Na China, o marxismo-leninismo encontrou em Mao Tsé-Tung sua mais criativa e radical adaptação. Em um país camponês, submetido ao imperialismo europeu e japonês, Mao compreendeu que a revolução teria que se ancorar nas massas camponesas, aliando-as ao proletariado urbano. A Revolução Chinesa de 1949 é fruto de décadas de guerra popular prolongada, construída a partir das bases rurais e da luta armada contra o Kuomintang e os invasores estrangeiros. Mao desenvolveu a teoria da revolução ininterrupta, da luta de duas linhas dentro do partido e do papel da cultura na construção do socialismo (MAO, 2008).

A Revolução Cultural Proletária (1966-1976) foi expressão dessa visão: uma tentativa de impedir a restauração capitalista dentro do próprio partido comunista. Mao propôs que “a revolução deve ser feita com as massas e contra os revisionistas” (MAO, 2008, p. 233). O pensamento de Mao se consolidou como uma terceira etapa do marxismo, além de Marx e Lenin.

Na América Latina, o marxismo-leninismo-maoísmo também encontrou terreno fértil, sobretudo no Peru. O Sendero Luminoso (Partido Comunista do Peru), liderado por Abimael Guzmán (Presidente Gonzalo), iniciou nos anos 1980 uma guerra popular inspirada no modelo chinês. Considerando o Estado peruano como expressão do capitalismo burocrático e do imperialismo, o Sendero declarou a necessidade de destruir o velho Estado por meio da luta armada prolongada, desde o campo até as cidades (GUZMÁN, 1988).

Para o Sendero Luminoso, o marxismo-leninismo-maoísmo é uma ciência viva, que precisa ser aplicada à realidade concreta do país. A guerra popular no Peru, iniciada em 1980, constituiu um exemplo dramático de aplicação dessa linha ideológica. Apesar das críticas e da brutal repressão estatal, o movimento conseguiu criar zonas liberadas e estabelecer comitês populares, desafiando diretamente o Estado burguês.
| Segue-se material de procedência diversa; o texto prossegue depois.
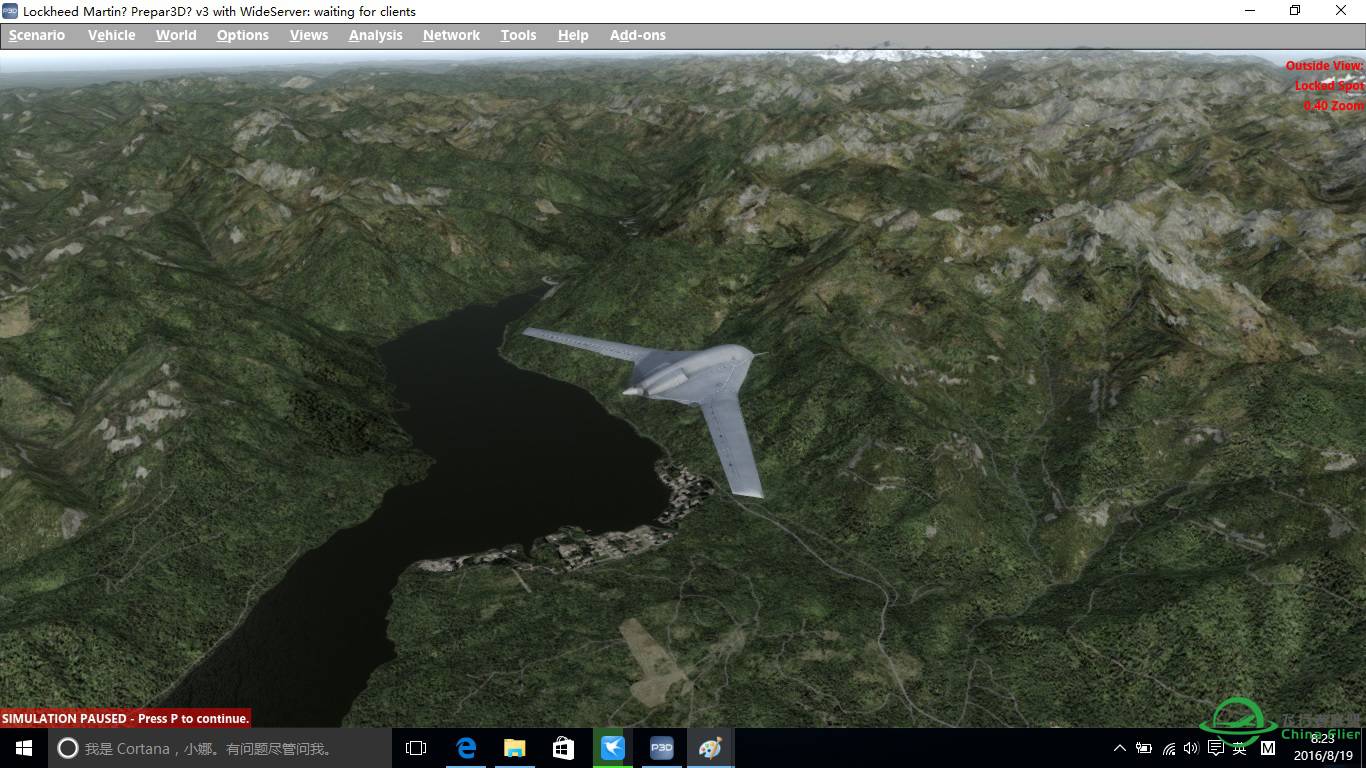
Task: Open the Scenario menu
Action: (37, 35)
A trajetória que liga Marx aos revolucionários do século XX e XXI não é linear nem dogmática. Trata-se da aplicação viva de princípios fundamentais — luta de classes, ditadura do proletariado, abolição da propriedade privada dos meios de produção — às condições concretas de cada país. Como disse Marx, “os filósofos apenas interpretaram o mundo de diferentes maneiras; o que importa é transformá-lo” (MARX, 2007, p. 115).

A atualidade do marxismo permanece viva na luta contra o neoliberalismo, o imperialismo e a opressão de classe. As experiências revolucionárias do século XX, com seus acertos e erros, são a prova histórica de que a teoria de Marx não apenas interpretou o mundo, mas moveu massas, construiu Estados, enfrentou impérios. De Marx a Lenin, de Mao a Gonzalo, a revolução permanece uma necessidade urgente frente ao sofrimento das massas exploradas em todo o mundo.

Referências (ABNT):

GUZMÁN, Abimael. Entrevista ao jornal El Diario. Lima: 1988.
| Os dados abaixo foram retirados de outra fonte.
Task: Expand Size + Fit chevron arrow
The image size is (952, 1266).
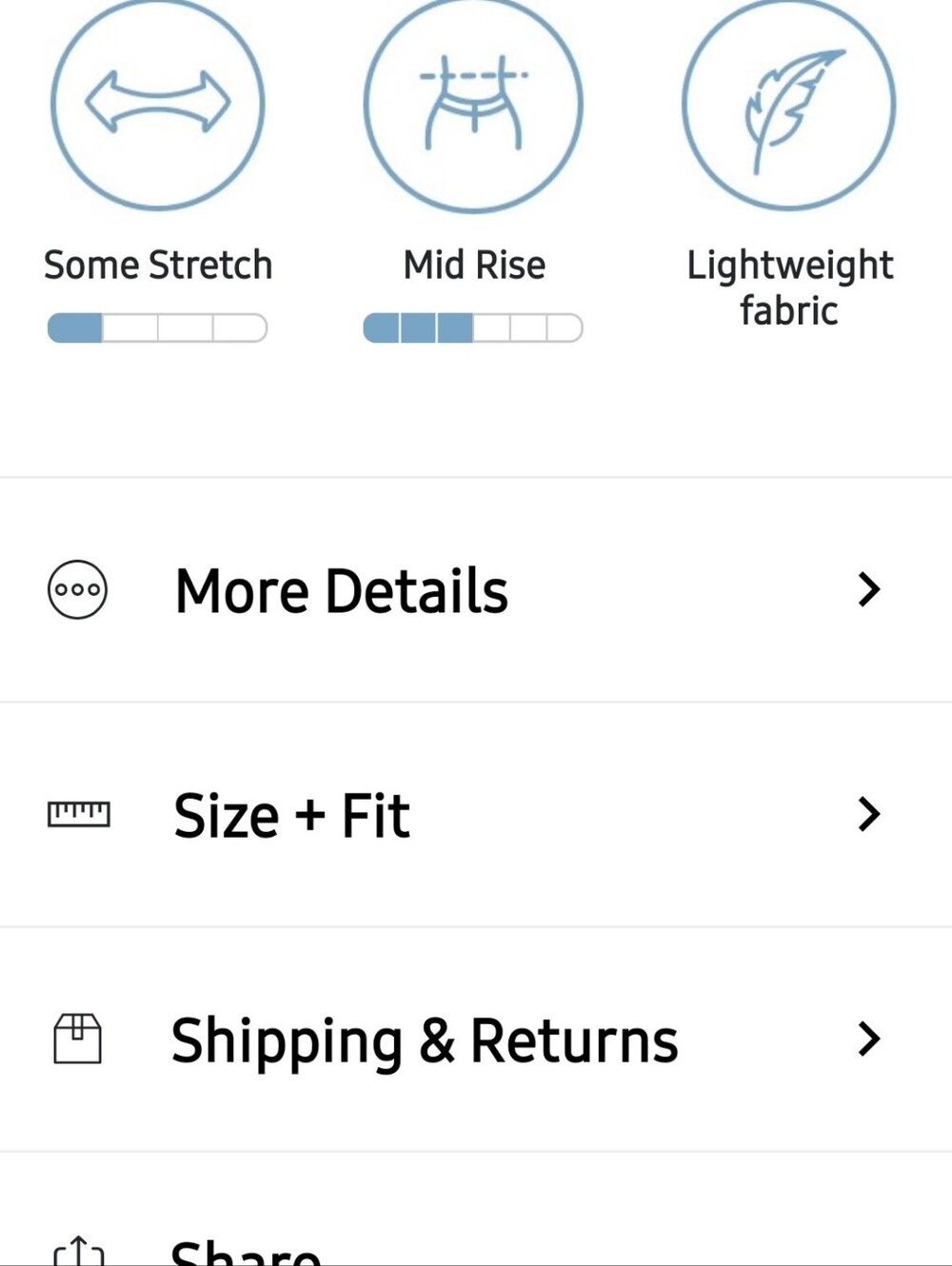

LENIN, Vladimir Ilitch. O que fazer?. São Paulo: Centauro, 1983.

MAO TSE-TUNG. Sobre a prática e outras obras filosóficas. São Paulo: Centauro, 2008.

MARX, Karl; ENGELS, Friedrich. Manifesto do Partido Comunista. São Paulo: Boitempo, 2008.

MARX, Karl. Teses sobre Feuerbach. In: MARX, K.; ENGELS, F. A ideologia alemã. São Paulo: Boitempo, 2007.